- _Your goal_
Count the lines below that contain the word "screenshot", and reply with the number alone.

- _Supplied entries_
+ + +

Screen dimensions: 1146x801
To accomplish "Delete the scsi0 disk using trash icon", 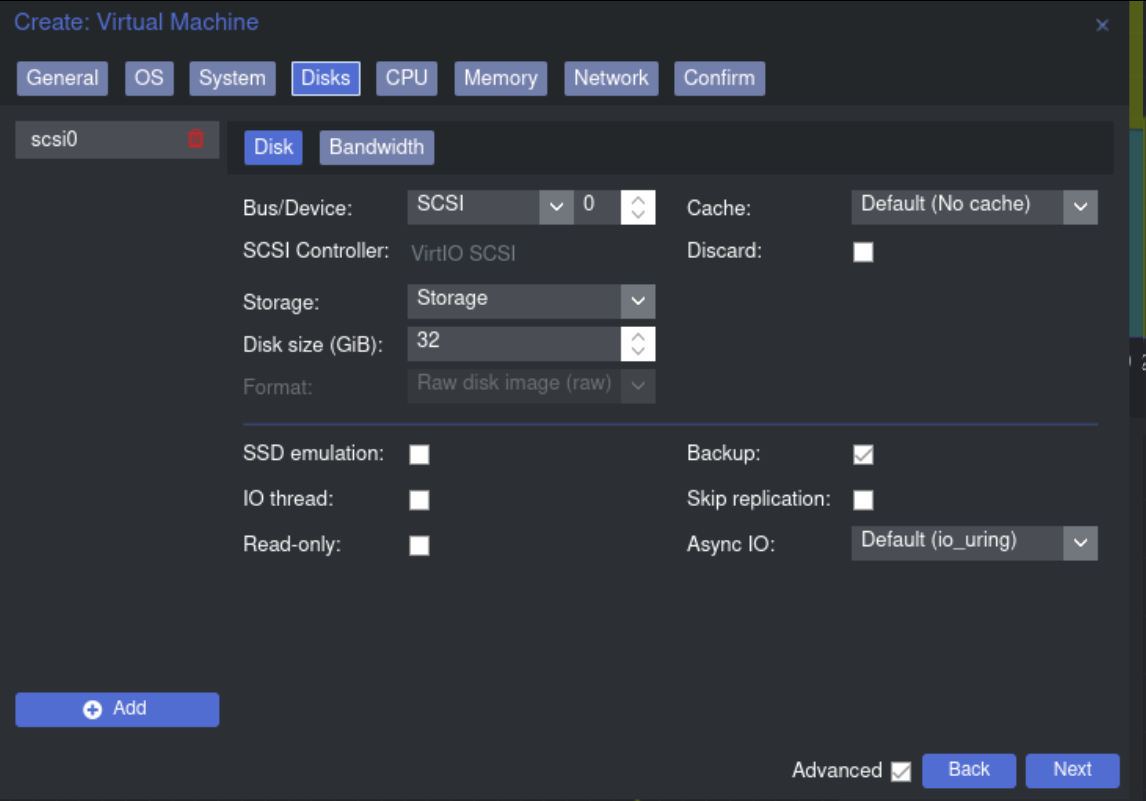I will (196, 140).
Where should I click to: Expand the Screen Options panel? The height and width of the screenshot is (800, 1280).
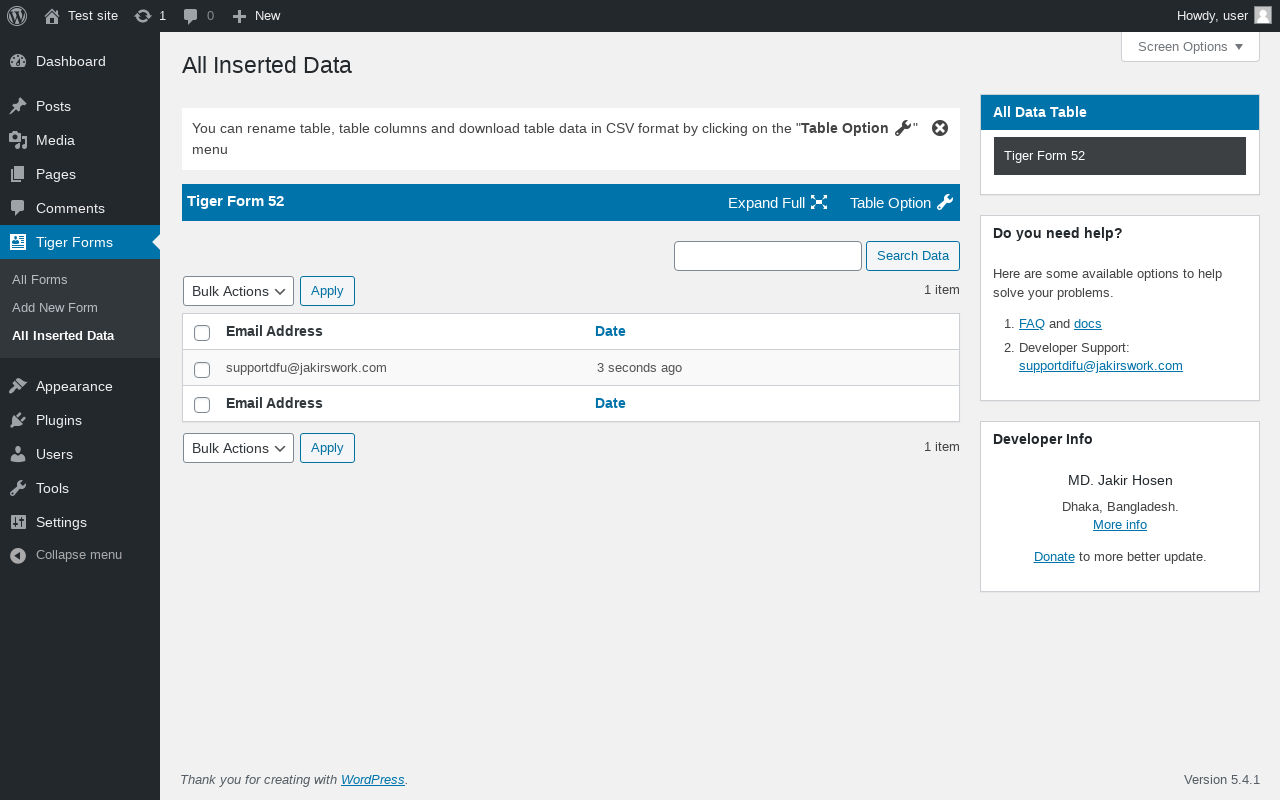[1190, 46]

+ + +

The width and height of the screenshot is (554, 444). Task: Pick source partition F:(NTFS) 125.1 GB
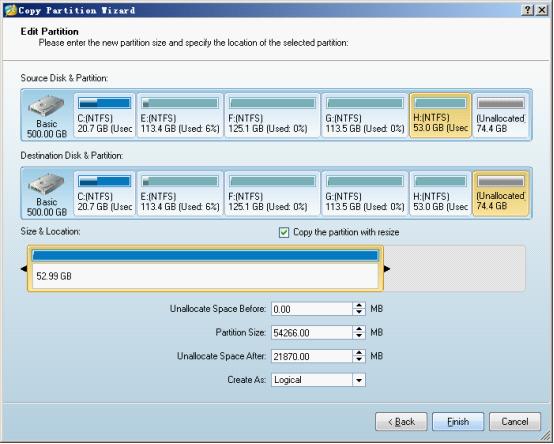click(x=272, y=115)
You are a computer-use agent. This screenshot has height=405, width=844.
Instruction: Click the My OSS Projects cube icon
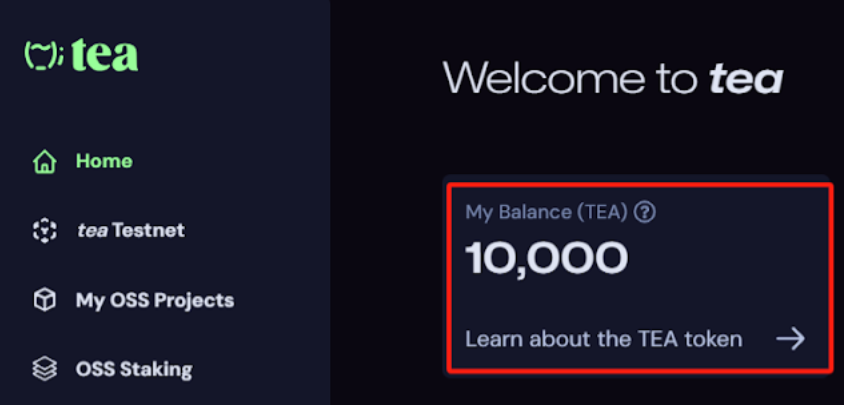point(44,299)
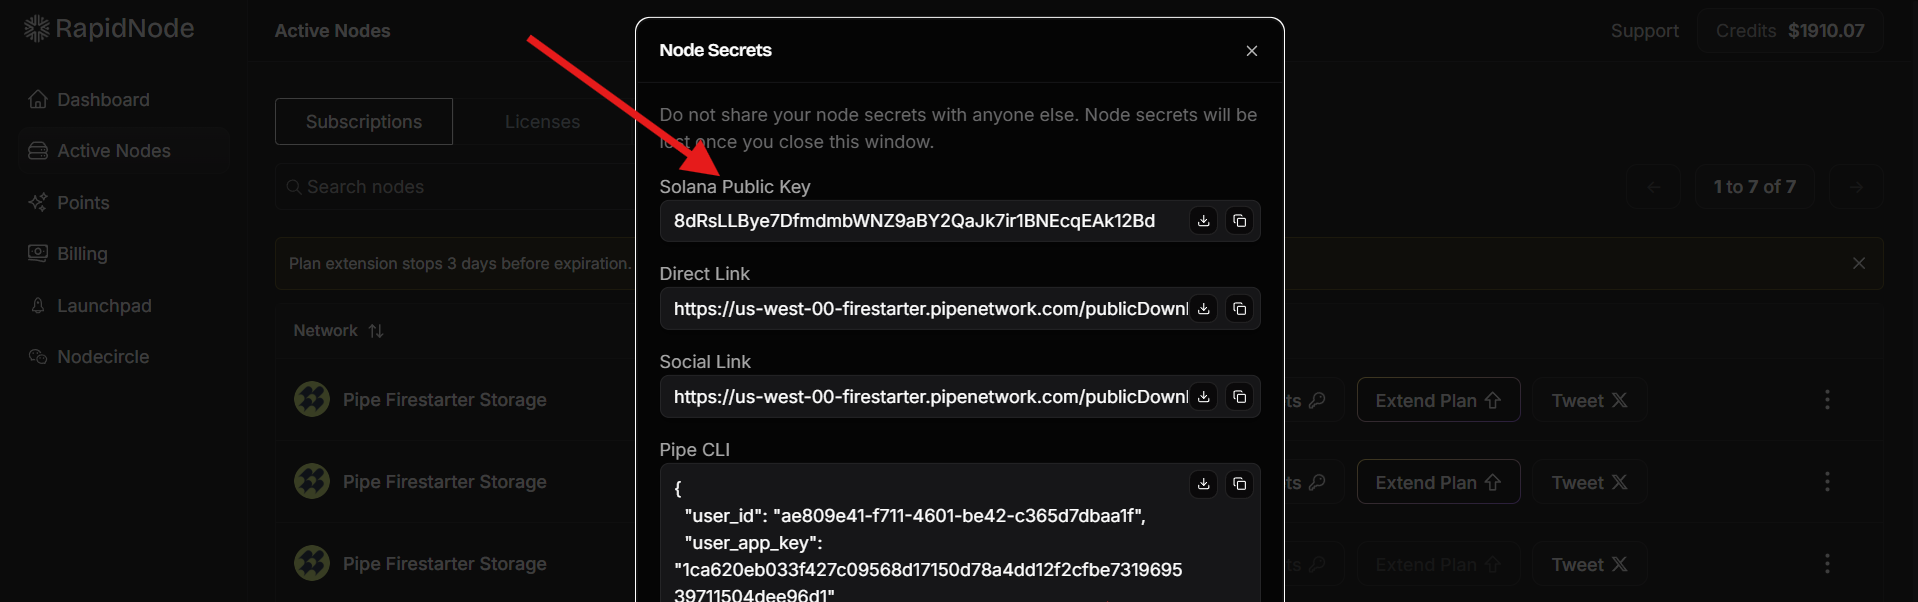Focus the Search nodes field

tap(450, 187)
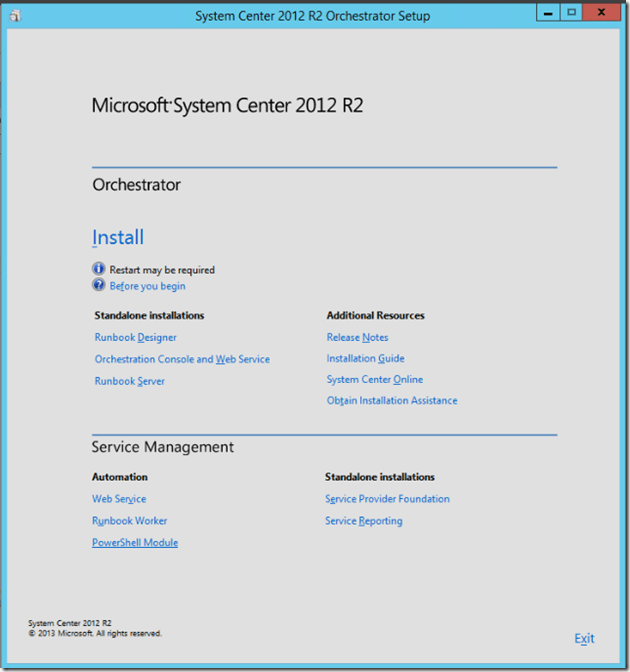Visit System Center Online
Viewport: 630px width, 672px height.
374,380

+ + +

- _Solved problem_
3